With epigenetics on the cover of Time magazine this week, public awareness of the links between our genes, our environment and our health has never been so widespread. Throughout history, breakthroughs in understanding have been largely shaped and guided by the questions we choose to ask. After World War II, the questions most researchers as well as policymakers in the U.S. were asking focused on how to build infrastructures to catalyze the growth of large-scale industrial processes and products – from pesticides to plastics to pharmaceuticals. The underlying assumption was that we could improve on nature without necessarily understanding or abiding by the natural principles that have allowed life to be nourished and sustained for the previous tens of thousands of years.
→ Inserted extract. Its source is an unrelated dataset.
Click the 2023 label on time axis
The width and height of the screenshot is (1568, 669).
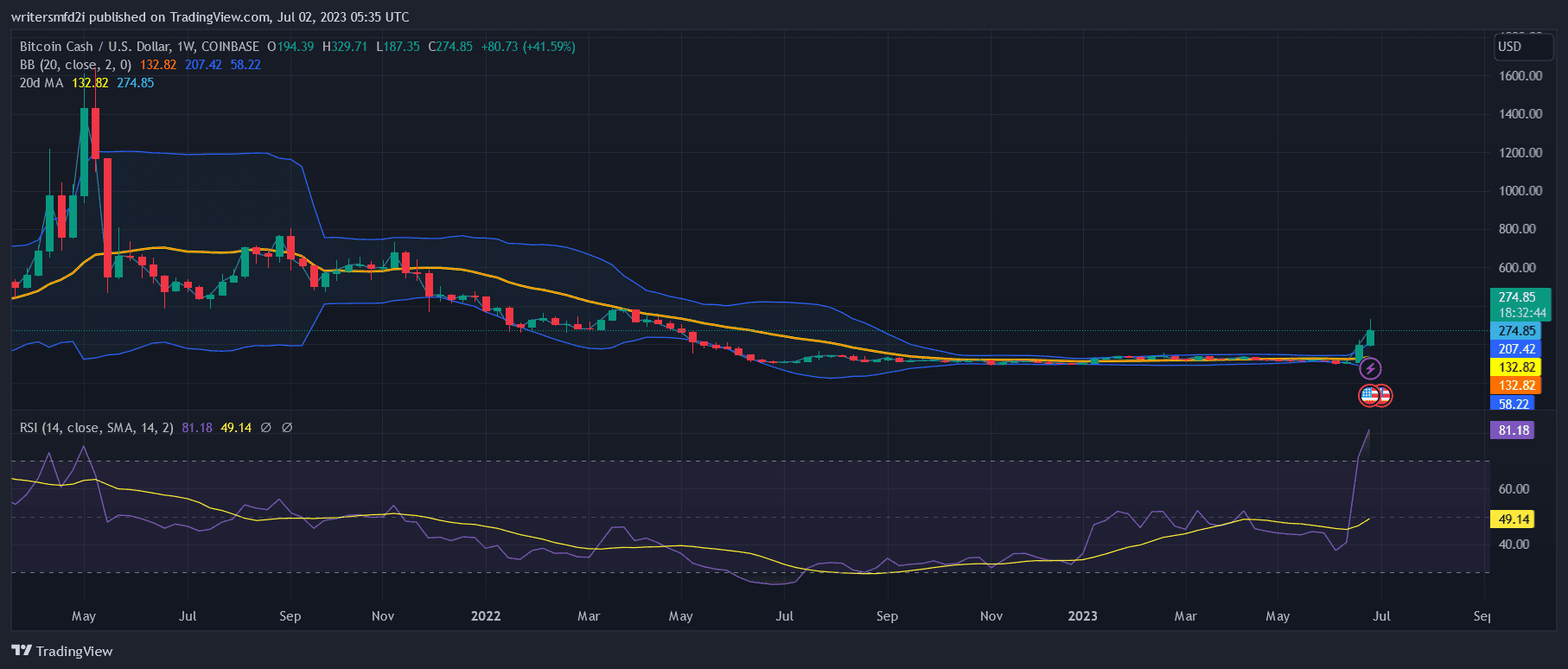click(1082, 616)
In just the last generation, however, new and pressing questions have begun to emerge. For example, why – with the vast availability of food products, abundance of sophisticated technologies, and myriad advances in medicine – are more and more people facing chronic diseases and other health problems in the U.S. as well as experiencing a lower quality of life? Why – if being successful means driving bigger cars and having bigger houses – would we be seeing glaciers melting at unprecedented rates and millions of new climate refugees?
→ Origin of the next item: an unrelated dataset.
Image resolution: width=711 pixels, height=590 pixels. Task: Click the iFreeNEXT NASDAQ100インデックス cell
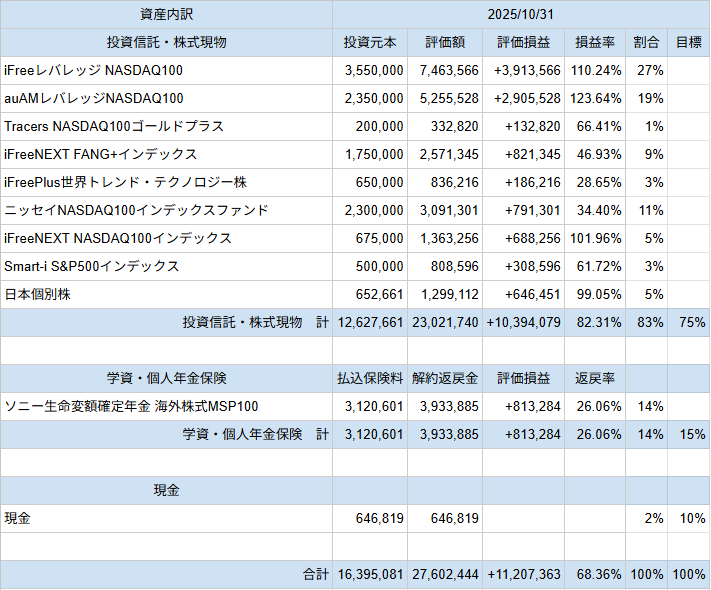click(118, 239)
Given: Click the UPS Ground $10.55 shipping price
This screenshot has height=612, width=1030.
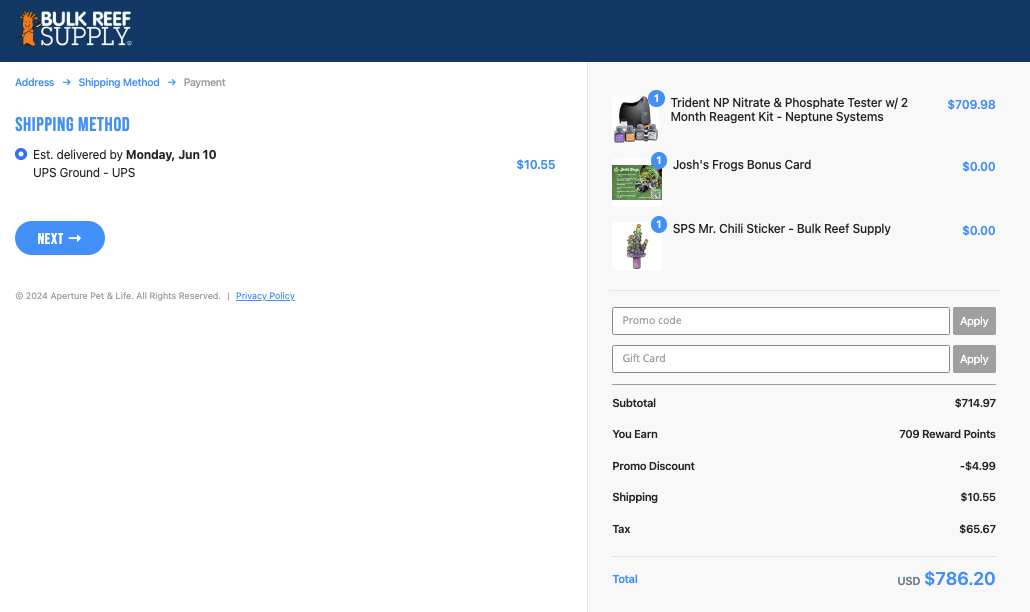Looking at the screenshot, I should [x=535, y=165].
Clearly, we can no longer delude ourselves that ‘improving on nature’ is predicated on disregarding it – and instead, ask how can we work within the systems and imitate the processes that have made this planet life-sustaining to date?

Fortunately, there are more and more researchers and others who are asking just that, and perhaps none more energetically than those in the increasingly robust field of green chemistry. Just a couple weeks ago, Paul Anastas, PhD, who is considered by some ‘the father of green chemistry’, was finally appointed Assistant Administrator of the Office of Research and Development at the EPA. For some years now, he and other colleagues – including many of you – have suggested that a number of the major problems we see today, such as the adverse health consequences of toxic exposures and climate change, are in large part due to not asking the right questions in the first place (or perhaps, as some would argue, there were simply too few people in power asking those essential questions). By contrast, those in green chemistry are urging us to ask a set of principled questions before creating new products and technologies, so that, ultimately, the trajectory of our choices can be as biologically and ecologically benign as possible. 
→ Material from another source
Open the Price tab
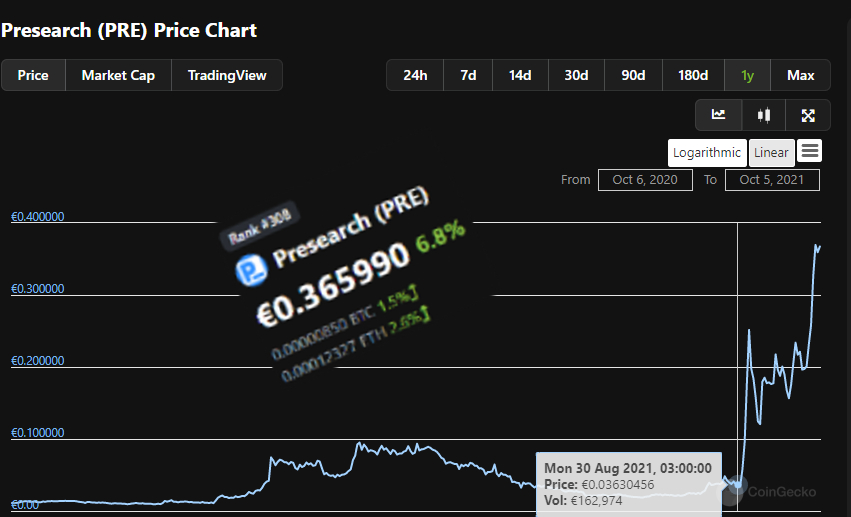[x=33, y=76]
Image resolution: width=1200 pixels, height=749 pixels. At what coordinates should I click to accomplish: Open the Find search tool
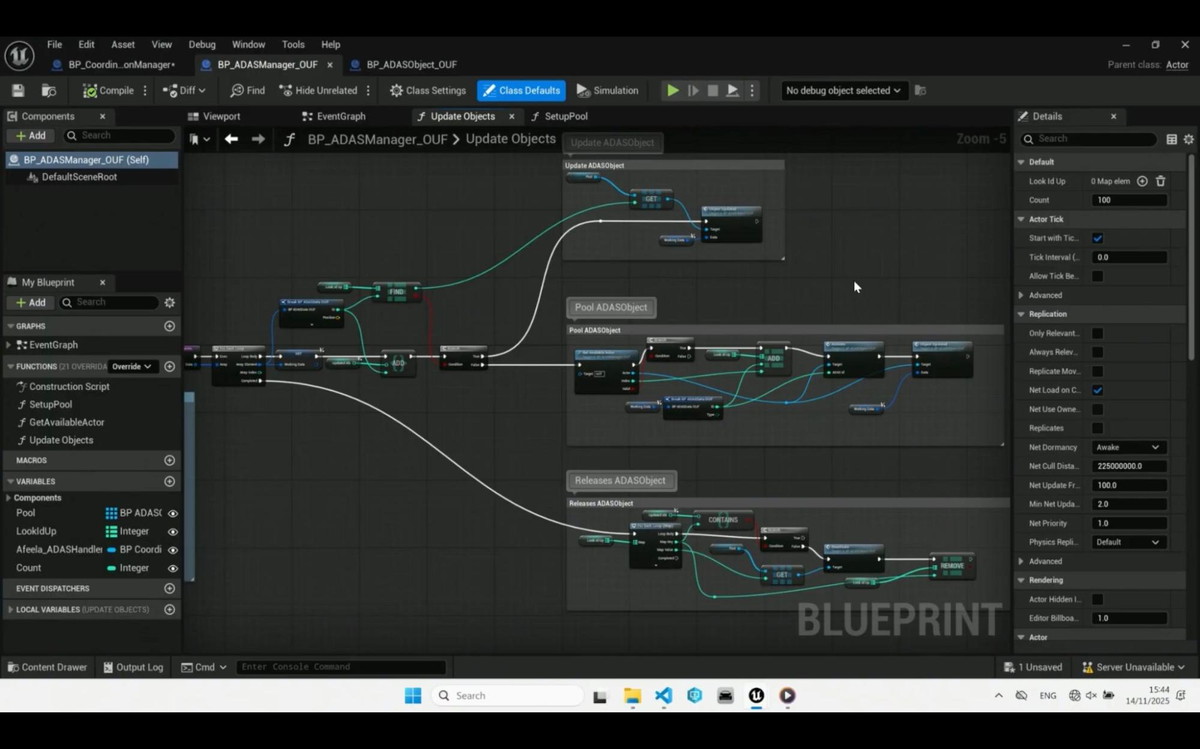pyautogui.click(x=247, y=90)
This month CHE is hosting or co-sponsoring three national/international calls that are intended to help us ask better questions so that our pursuits can be more in keeping with the natural systems in which we have evolved and in which future generations will live. The first is a CHE Café Call with Elizabeth Grossman, author of the recently published book Chasing Molecules, which describes how green chemistry has the potential to not only lead to safer products and materials, but reduce the health impacts of climate change. The next is a CHE Partner call on the potential health impacts of chemicals that can disrupt thyroid dysfunction and how chemical policy reform can help address these concerns. And the third call will be co-sponsored with SeaTrust and IGI and feature two colleagues working at the intersection of climate change and health and attended the recent Copenhagen climate change talks. For more information on these calls and how to register, please view the left-hand column on CHE’s home webpage.

I truly look forward to collaborating with you in the New Year in order to hone our capacity to get the questions right as we work towards a healthier tomorrow.